Directions for this task
Please copy exactly the lines from the top of the data through the line containing "Open the Pull requests tab", and nothing else.

START Dataset content

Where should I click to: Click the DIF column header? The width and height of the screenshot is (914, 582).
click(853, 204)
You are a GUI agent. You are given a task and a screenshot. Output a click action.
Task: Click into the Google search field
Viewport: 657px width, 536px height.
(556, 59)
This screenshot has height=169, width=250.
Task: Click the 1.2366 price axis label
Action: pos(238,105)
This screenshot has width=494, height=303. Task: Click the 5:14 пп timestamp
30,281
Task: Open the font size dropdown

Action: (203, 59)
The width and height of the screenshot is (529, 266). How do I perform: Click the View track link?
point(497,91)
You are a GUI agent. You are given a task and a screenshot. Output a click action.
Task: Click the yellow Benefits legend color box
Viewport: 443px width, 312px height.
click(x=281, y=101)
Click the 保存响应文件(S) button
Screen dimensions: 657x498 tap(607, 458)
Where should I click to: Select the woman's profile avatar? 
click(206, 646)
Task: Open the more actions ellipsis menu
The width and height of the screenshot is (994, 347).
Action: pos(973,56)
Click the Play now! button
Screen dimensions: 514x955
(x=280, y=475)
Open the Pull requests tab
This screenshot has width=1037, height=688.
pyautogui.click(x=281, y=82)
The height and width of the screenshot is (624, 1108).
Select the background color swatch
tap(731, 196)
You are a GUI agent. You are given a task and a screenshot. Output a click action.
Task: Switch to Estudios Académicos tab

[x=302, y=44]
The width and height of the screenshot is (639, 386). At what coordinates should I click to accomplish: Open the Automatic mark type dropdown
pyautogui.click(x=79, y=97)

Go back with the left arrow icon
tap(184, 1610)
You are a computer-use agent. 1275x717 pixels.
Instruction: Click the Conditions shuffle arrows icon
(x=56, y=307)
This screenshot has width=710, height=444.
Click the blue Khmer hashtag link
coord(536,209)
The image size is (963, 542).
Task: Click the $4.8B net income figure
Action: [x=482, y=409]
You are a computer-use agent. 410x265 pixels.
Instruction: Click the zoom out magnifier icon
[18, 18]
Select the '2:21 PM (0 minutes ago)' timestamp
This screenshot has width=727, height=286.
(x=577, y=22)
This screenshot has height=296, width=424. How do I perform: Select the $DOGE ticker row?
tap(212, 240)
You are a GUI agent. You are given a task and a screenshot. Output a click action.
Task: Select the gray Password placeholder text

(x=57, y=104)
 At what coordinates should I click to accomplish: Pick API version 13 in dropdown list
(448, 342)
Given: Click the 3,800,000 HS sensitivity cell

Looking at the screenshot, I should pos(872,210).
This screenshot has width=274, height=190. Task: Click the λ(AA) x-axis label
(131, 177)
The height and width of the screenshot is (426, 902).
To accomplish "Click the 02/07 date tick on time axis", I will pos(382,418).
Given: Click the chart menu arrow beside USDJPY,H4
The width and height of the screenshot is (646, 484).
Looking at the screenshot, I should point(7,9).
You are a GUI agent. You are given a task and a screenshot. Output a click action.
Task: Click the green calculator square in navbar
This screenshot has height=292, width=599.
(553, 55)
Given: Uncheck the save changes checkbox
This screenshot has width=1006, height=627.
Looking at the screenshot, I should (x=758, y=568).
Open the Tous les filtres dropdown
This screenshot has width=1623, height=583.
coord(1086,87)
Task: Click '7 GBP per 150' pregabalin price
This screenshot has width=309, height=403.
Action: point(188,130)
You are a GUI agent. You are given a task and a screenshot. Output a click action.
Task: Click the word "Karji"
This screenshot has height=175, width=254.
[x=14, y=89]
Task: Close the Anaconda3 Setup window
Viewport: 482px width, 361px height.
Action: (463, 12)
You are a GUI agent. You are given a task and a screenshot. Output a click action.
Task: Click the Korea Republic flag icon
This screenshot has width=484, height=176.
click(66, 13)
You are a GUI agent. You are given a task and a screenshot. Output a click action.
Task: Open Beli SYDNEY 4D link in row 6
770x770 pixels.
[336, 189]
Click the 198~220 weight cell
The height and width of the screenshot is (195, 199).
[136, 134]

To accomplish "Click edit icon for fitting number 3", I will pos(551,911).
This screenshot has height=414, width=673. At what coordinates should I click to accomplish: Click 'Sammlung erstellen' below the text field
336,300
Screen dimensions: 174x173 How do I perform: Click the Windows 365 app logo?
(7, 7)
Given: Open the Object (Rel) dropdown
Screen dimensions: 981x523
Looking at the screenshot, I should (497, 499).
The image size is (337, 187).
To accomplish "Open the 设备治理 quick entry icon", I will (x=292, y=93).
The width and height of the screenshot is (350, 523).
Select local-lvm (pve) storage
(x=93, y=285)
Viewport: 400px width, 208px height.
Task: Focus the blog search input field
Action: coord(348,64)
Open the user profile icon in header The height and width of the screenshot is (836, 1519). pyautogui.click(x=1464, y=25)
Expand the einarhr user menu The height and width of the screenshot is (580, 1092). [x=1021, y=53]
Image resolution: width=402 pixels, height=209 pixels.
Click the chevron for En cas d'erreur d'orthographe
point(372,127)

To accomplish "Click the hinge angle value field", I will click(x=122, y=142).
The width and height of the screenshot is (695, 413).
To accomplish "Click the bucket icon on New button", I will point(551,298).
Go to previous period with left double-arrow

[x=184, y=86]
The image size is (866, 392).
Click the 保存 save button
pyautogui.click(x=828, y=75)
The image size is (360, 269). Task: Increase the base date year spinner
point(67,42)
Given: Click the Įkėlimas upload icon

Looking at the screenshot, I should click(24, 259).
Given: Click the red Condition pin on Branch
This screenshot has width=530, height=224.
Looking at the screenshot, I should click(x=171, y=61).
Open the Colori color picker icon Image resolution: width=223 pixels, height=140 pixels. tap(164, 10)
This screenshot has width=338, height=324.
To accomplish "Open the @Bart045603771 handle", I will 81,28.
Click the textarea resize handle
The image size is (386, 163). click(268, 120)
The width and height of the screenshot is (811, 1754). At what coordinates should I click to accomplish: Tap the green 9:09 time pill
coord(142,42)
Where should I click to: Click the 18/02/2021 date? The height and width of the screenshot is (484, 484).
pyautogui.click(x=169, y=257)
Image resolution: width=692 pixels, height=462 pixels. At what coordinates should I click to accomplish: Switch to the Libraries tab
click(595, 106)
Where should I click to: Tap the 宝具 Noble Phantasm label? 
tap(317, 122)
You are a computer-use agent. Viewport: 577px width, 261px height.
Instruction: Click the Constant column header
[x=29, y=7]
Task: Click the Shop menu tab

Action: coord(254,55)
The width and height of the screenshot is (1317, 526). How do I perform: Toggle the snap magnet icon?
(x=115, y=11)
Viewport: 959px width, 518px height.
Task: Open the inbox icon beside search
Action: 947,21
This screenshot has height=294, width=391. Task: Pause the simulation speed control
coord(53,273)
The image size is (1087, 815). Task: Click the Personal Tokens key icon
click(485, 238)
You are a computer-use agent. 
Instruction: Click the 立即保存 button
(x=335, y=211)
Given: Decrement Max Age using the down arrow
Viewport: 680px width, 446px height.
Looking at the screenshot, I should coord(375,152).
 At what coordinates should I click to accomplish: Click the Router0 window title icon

END Dataset content

Written answer
Where should I click to: Click the DIF column header? The width and height of the screenshot is (914, 582).
click(853, 204)
You are a GUI agent. You are given a task and a screenshot. Output a click action.
Task: Click into the Google search field
Viewport: 657px width, 536px height.
(556, 59)
This screenshot has height=169, width=250.
Task: Click the 1.2366 price axis label
Action: pos(238,105)
This screenshot has width=494, height=303. Task: Click the 5:14 пп timestamp
30,281
Task: Open the font size dropdown

Action: (203, 59)
The width and height of the screenshot is (529, 266). How do I perform: Click the View track link?
point(497,91)
You are a GUI agent. You are given a task and a screenshot. Output a click action.
Task: Click the yellow Benefits legend color box
Viewport: 443px width, 312px height.
click(x=281, y=101)
Click the 保存响应文件(S) button
Screen dimensions: 657x498 tap(607, 458)
Where should I click to: Select the woman's profile avatar? 
click(206, 646)
Task: Open the more actions ellipsis menu
The width and height of the screenshot is (994, 347).
Action: pos(973,56)
Click the Play now! button
Screen dimensions: 514x955
(x=280, y=475)
Open the Pull requests tab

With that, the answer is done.